GIVEN INSTRUCTION » Write the next portion of the oil and gas advisory passage below, beginning right after its final sentence.

SELECTED PASSAGE »
'''

This news release contains certain financial information that has been derived from our unaudited consolidated financial statements for the year ended 2017.
Oil and Gas Advisories
The reserves estimates contained in this news release represent our gross reserves as at December 31, 2017 and are defined under NI 51-101, as our interest before deduction of royalties and without including any of our royalty interests. It should not be assumed that the present worth of estimated future net revenues presented in the tables above represents the fair market value of the reserves. There is no assurance that the forecast prices and costs assumptions will be attained and variances could be material. The recovery and reserves estimates of our crude oil, natural gas liquids and natural gas reserves provided herein are estimates only and there is no guarantee that the estimated reserves will be recovered. Actual crude oil, natural gas and natural gas liquids reserves may be greater than or less than the estimates provided herein.
All future net revenues are estimated using forecast prices, arising from the anticipated development and production of our reserves, net of the associated royalties, operating costs, development costs, and abandonment and reclamation costs and are stated prior to provision for interest and general and administrative expenses. Future net revenues have been presented on a before tax basis. Estimated values of future net revenue disclosed herein do not represent fair market value.
The estimates of reserves and future net revenue for individual properties may not reflect the same confidence level as estimates of reserves and future net revenue for all properties, due to the effects of aggregation.
To provide a single unit of production for analytical purposes, natural gas production and reserves volumes are converted mathematically to equivalent barrels of oil (boe). We use the industry-accepted standard conversion of six thousand cubic feet of natural gas to one barrel of oil (6 mcf = 1 bbl). The 6:1 boe ratio is based on an energy equivalency conversion method primarily applicable at the burner tip. It does not represent a value equivalency at the wellhead and is not based on either energy content or current prices. While the boe ratio is useful for comparative measures and observing trends, it does not accurately reflect individual product values and might be misleading, particularly if used in isolation. As well, given that the value ratio, based on the current price of crude oil to natural gas, is significantly different from the 6:1 energy equivalency ratio, using a 6:1 conversion ratio may be misleading as an indication of value.
This news release contains metrics commonly used in the oil and natural gas industry, such as "recycle ratio", "finding and development costs" or "F&D costs", "F&D recycle ratio", "finding development and acquisition costs" or "FD&A costs", "FD&A recycle ratio" "operating netbacks", "reserve life index" and "net asset value". These oil and gas metrics have been prepared by management and do not have standardized meanings or standard methods of calculation and therefore such measures may not be comparable to similar measures used by other companies and should not be used to make comparisons. Such metrics have been included in this news release to provide readers with additional measures to evaluate Bonavista's performance, however, such measures are not reliable indicators of Bonavista's future performance and future performance may not compare to Bonavista's performance in previous periods and therefore such metrics should not be unduly relied upon. Management uses these oil and gas metrics for its own performance measurements and to provide securityholders with measures to compare Bonavista's operations over time. Readers are cautioned that the information provided by these metrics, or that can be derived from the metrics presented in this news release, should not be relied upon for investment or other purposes.

'''

[Extracted data entries]
'''

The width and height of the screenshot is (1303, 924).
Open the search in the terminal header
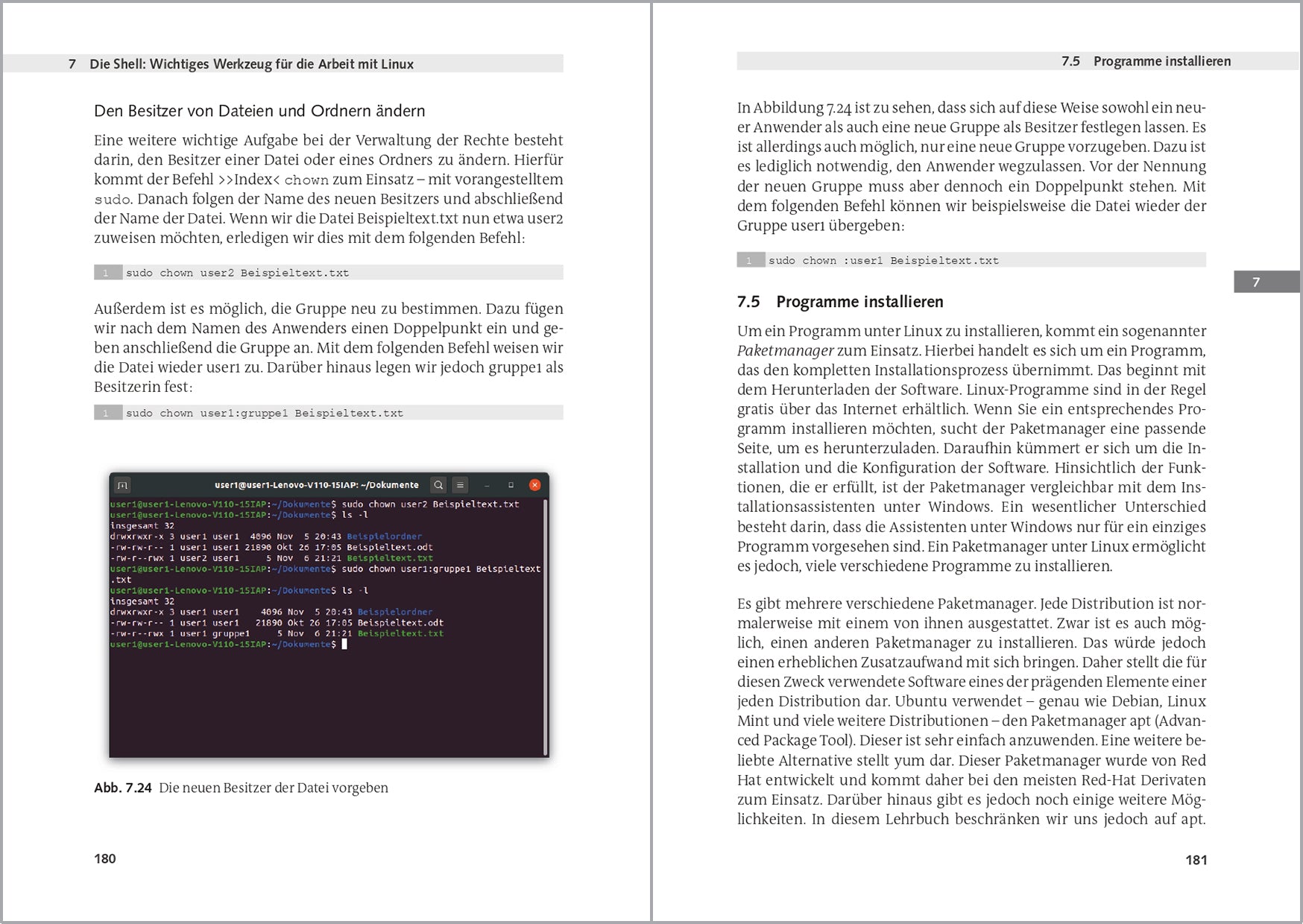438,485
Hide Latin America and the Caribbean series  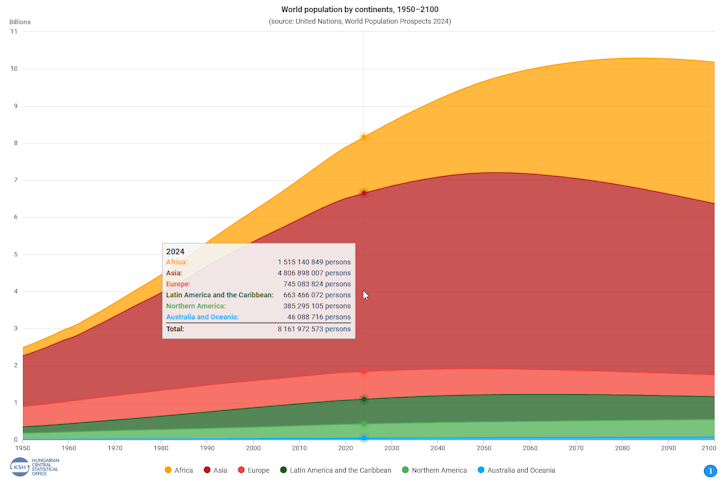(336, 470)
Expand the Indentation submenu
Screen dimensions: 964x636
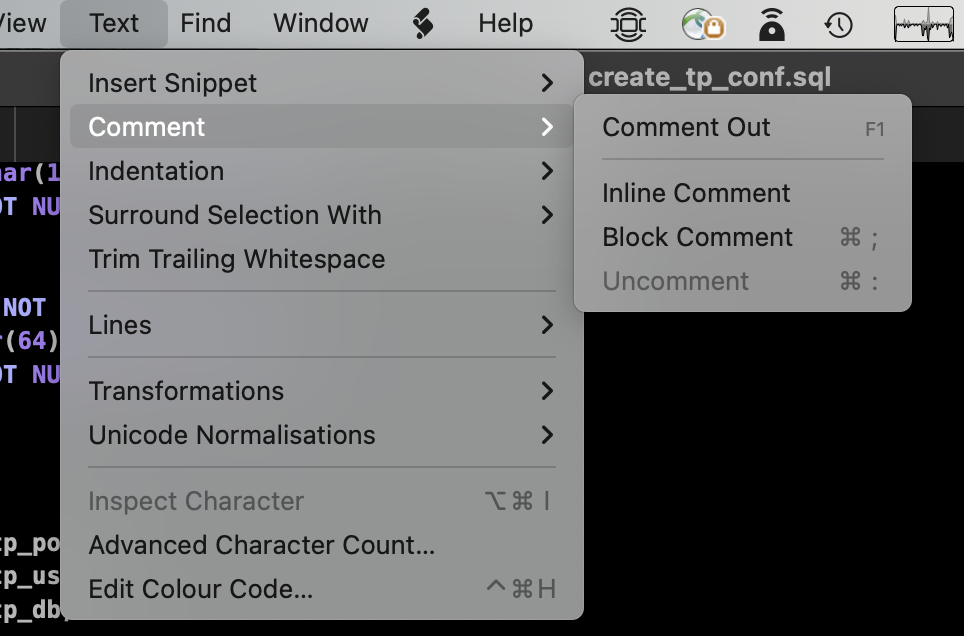[156, 171]
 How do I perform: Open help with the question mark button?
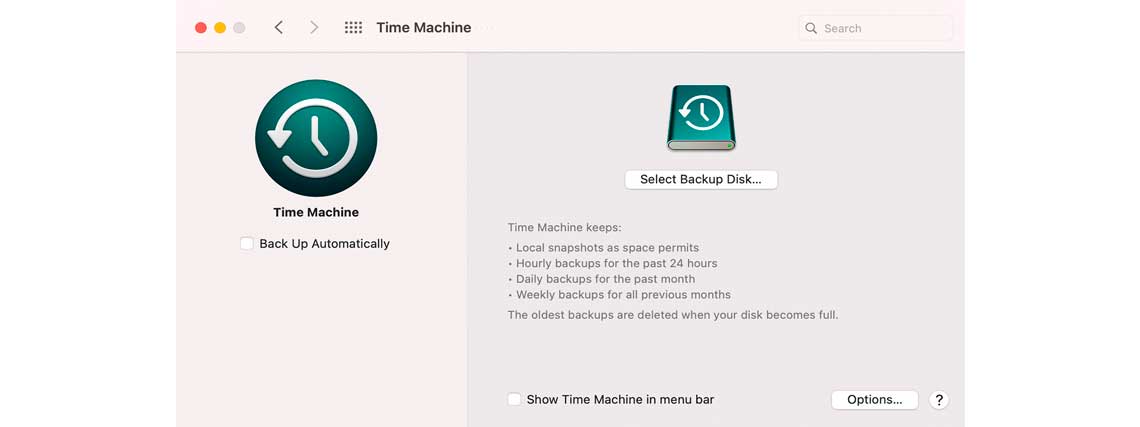tap(938, 399)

'''

ANSWER »
Finding and development costs are calculated on a per boe basis by dividing the aggregate of the change in future development costs from the prior year for the particular reserve category and the costs incurred on development and exploration activities in the year by the change in reserves from the prior year for the reserve category. Finding development and acquisition costs are calculated on a per boe basis by dividing the aggregate of the change in future development costs from the prior year for the particular reserve category and the costs incurred on development and exploration activities and property acquisitions (net of dispositions) in the year by the change in reserves from the year for the reserve category. Both finding and development costs and finding development and acquisition costs take into account reserves revisions during the year on a per boe basis. The aggregate of the F&D costs incurred in the financial year and changes during that year in estimated future development costs generally will not reflect total finding and development costs related to reserves additions for that year. Finding and development costs both including and excluding acquisitions and dispositions have been presented in this news release because acquisitions and dispositions can have a significant impact on our ongoing reserves replacement costs and excluding these amounts could result in an inaccurate portrayal of our cost structure.
Cost to add production is determined by dividing the yearly capital E&D expenditures by the year-end production adds. The year-end production adds are determined by subtracting the current year exit production from the prior year exit production, adjusted for any acquisition or disposition volumes, added to the base yearly decline volumes.
Recycle ratio is defined as operating netback per boe divided by either F&D or FD&A costs per boe for the year. F&D recycle ratio is calculated by dividing the netback for the period by the F&D costs per boe for the particular reserve category. FD&A recycle ratio is calculated by dividing the netback for the period by the FD&A costs per boe for the particular reserve category.
Operating netback is calculated using production revenues including realized gains and losses on financial instrument commodity contracts less royalties, transportation and operating expenditures calculated on a per boe basis (see also "Non-GAAP Measures). Reserve life index is calculated based on the amount for the relevant reserves category divided by the production forecast for the applicable year prepared by GLJ.
Our estimated net asset value is based on the estimated net present value of all future net revenue from our proved plus probable reserves, discounted at 10%, before tax, as estimated by GLJ, at year-end, with and without the estimated value of our undeveloped acreage, and less long-term debt and adjusted working capital. Common share values in our net asset value per share metric are calculated by including our outstanding common shares and exchangeable shares which are converted into common shares on certain terms and conditions.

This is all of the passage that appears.